L’essor des crypto-actifs, des monnaies numériques et le retour des métaux précieux comme réserve de valeur potentielle 2 ont conduit certains à prédire la fin d’un ordre monétaire basé sur la monnaie fiduciaire, sur la décentralisation de l’émission monétaire au niveau national et la création monétaire offshore à l’étranger. 

Après avoir été pendant des décennies le pilier de l’ordre monétaire mondial, le rôle du dollar est aujourd’hui remis en question.

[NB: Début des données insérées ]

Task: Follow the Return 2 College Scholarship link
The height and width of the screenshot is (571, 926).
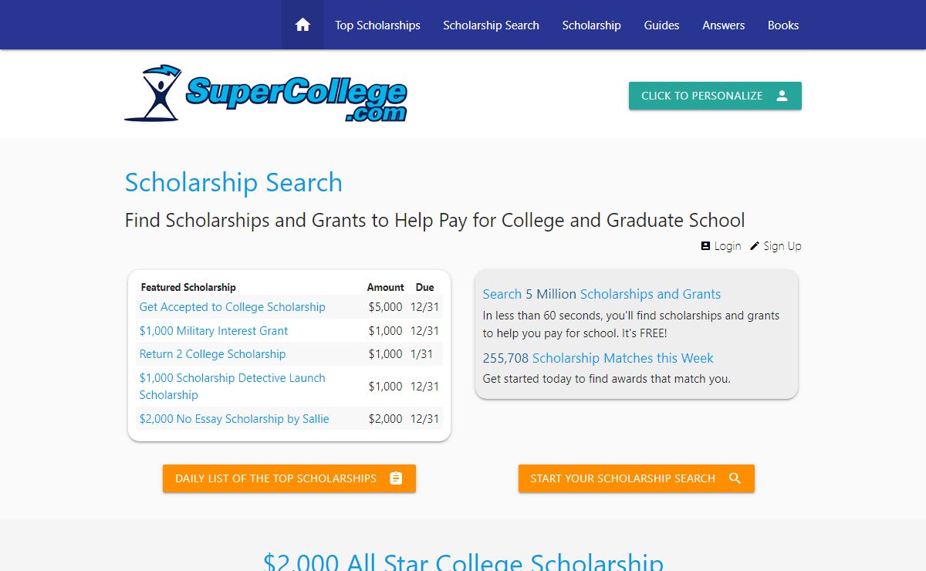Action: click(212, 354)
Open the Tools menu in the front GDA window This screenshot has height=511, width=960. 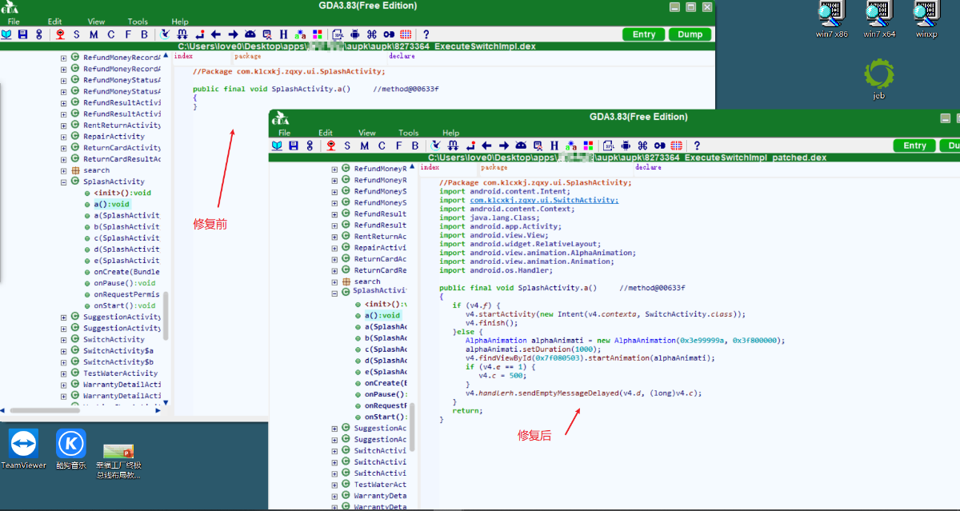[408, 133]
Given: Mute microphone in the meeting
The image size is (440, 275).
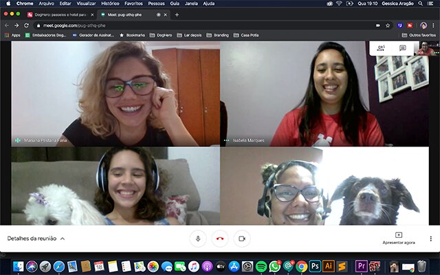Looking at the screenshot, I should pyautogui.click(x=198, y=239).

La promotion des stablecoins et d’autres cryptomonnaies émises par des agents privés a été pensée pour étendre le rôle mondial du dollar. Pour autant, rien ne dit que cette stratégie cryptomercantiliste produira les résultats attendus.

La Chine a sa propre stratégie d’internationalisation, fondée sur l’expansion du réseau de swaps bilatéraux de sa banque centrale afin de promouvoir la facturation en renminbi et la création d’un système de paiement entièrement numérique soutenu par une monnaie numérique. 

La stratégie de l’Europe n’est, quant à elle, pas encore définie. 

Dans l’interrègne monétaire, les dirigeants européens — pas uniquement les banquiers centraux — doivent saisir l’occasion de renforcer le rôle monétaire mondial de l’Europe et sa monnaie.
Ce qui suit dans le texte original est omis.